======== PAGE TEXT ========

The new Land Rover Discovery will be a technological powerhouse

The new Land Rover Discovery will be a technological powerhouse

The sports utility vehicle (SUV) market has expanded substantially since Land Rover first launched its Discovery 26 years ago. Today, it has to compete with models like the Audi Q7, BMW X5, Mercedes GLE and Volvo XC90.

It even has a rival from within its own Jaguar Land Rover stable in the form of the Jag F-Pace and there can be no arguing that it has also lost a few school-run sales to the smaller Range Rover Evoque.

Unlike the X5 and F-Pace, the Discovery has always been about more than luxury. It is a Land Rover after all and this means offroad ability.

Today Discovery is no longer one model, with the advent of the Discovery Sport.

The company is also promising another model will wear the Discovery badge too, but there can be only one real model and that is about to become something very new entirely.

======== LISTED ENTRIES ========

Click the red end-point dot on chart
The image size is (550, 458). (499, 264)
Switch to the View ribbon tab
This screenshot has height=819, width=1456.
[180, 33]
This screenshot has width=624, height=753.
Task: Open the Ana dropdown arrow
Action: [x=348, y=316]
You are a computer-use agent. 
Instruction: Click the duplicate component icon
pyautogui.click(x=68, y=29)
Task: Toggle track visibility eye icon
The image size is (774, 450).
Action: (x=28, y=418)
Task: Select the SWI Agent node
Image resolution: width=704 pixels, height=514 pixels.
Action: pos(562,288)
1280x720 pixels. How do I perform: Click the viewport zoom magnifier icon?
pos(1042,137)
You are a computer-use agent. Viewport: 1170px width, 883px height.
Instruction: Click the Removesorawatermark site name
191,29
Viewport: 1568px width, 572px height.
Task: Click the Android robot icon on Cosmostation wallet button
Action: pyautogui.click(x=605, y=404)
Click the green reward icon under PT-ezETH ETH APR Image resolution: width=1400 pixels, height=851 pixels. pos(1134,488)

========

◆ GIVEN EXERCISE 1: Transcribe the part of the Land Rover Discovery text from "Unlike the X5" to "very new entirely.".
◆ GIVEN EXERCISE 2: Pick up the Land Rover Discovery text after its last sentence and keep it going.
The records have nothing to do with the Land Rover Discovery text.

◆ TASK RESPONSE 1:
Unlike the X5 and F-Pace, the Discovery has always been about more than luxury. It is a Land Rover after all and this means offroad ability.

Today Discovery is no longer one model, with the advent of the Discovery Sport.

The company is also promising another model will wear the Discovery badge too, but there can be only one real model and that is about to become something very new entirely.

◆ TASK RESPONSE 2:
These are the first pictures to show the fifth-generation model virtually undisguised. Snapped by our spies outside the company’s testing facility in Germany, it bears a close resemblance to the original Discovery Vision concept.

The lack of any significant disguise clearly shows that the model is close to launch and our insiders suggest it could be set for a Paris Motor Show reveal at the end of this month before hitting international markets as soon as the end of 2016.

The new Discovery 5

Unfortunately we have been unable to get Land Rover SA to confirm exactly when it will arrive on our shores. The only comment we received was a firm “no comment”.

It is unlikely to be here for the end of 2016 though, particularly as the new model will feature the latest engines which will require cleaner fuel. That will have the local strategists making a plan when it comes to the models we will receive.

We are confident that it will be worth waiting for, though. The main reason is that Land Rover is promising to include much of the tech that was in that original concept. Perhaps not the virtual reality side windows, but that “transparent” bonnet, which projects an image of the terrain beneath the vehicle on to the bonnet, is in.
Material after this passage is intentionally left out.